DATA RECORDS —
= = = = =

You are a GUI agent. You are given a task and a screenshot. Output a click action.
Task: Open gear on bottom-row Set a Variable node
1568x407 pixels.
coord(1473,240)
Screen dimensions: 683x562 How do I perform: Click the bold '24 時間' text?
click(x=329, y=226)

= = = = =

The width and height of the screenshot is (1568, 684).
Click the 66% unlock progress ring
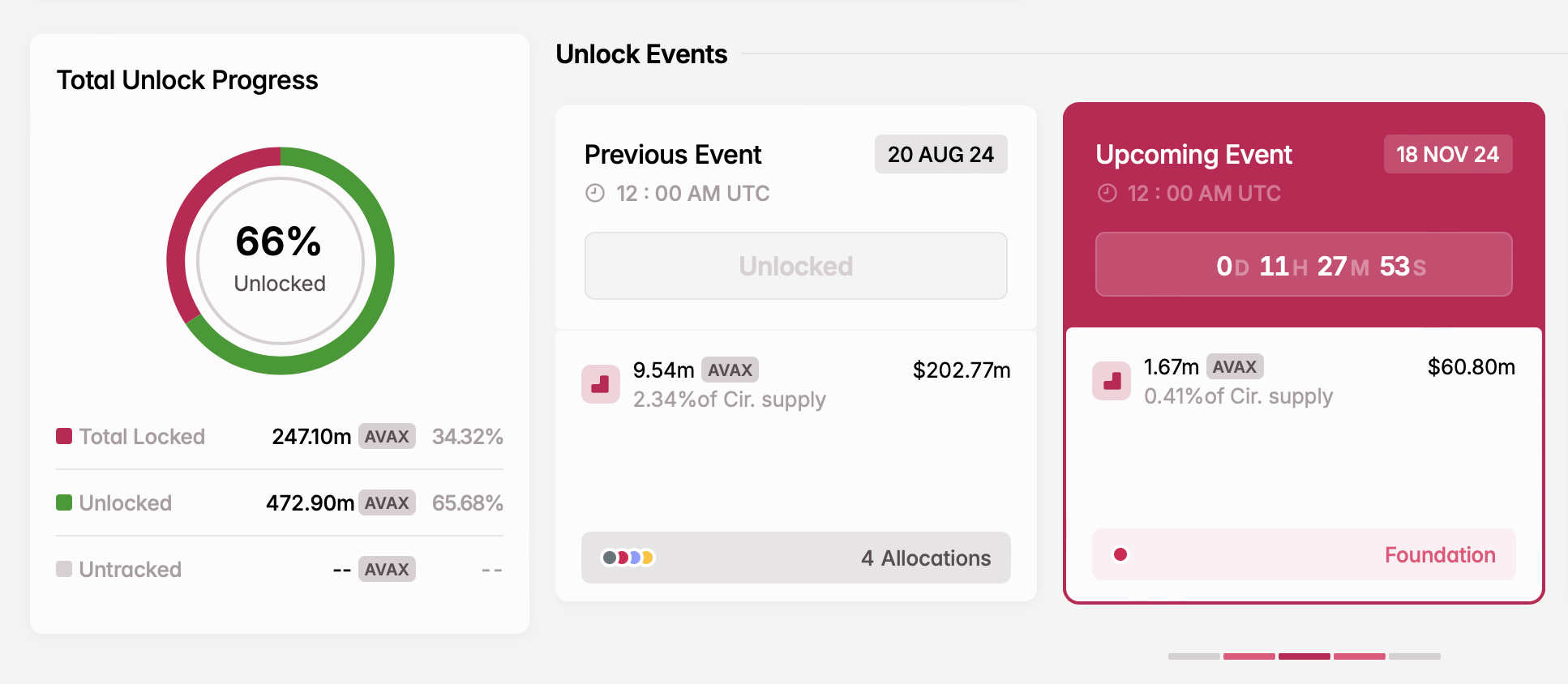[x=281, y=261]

= = = = =

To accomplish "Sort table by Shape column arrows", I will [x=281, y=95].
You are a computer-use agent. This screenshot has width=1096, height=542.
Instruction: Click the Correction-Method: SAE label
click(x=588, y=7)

= = = = =

EXERCISE PROMPT —
Report back every line of the entries in which "agent" occurs.

PROBLEM SOLUTION —
You are a GUI agent. You are given a task and a screenshot. Output a click action.
You are a computer-use agent. This screenshot has width=1096, height=542.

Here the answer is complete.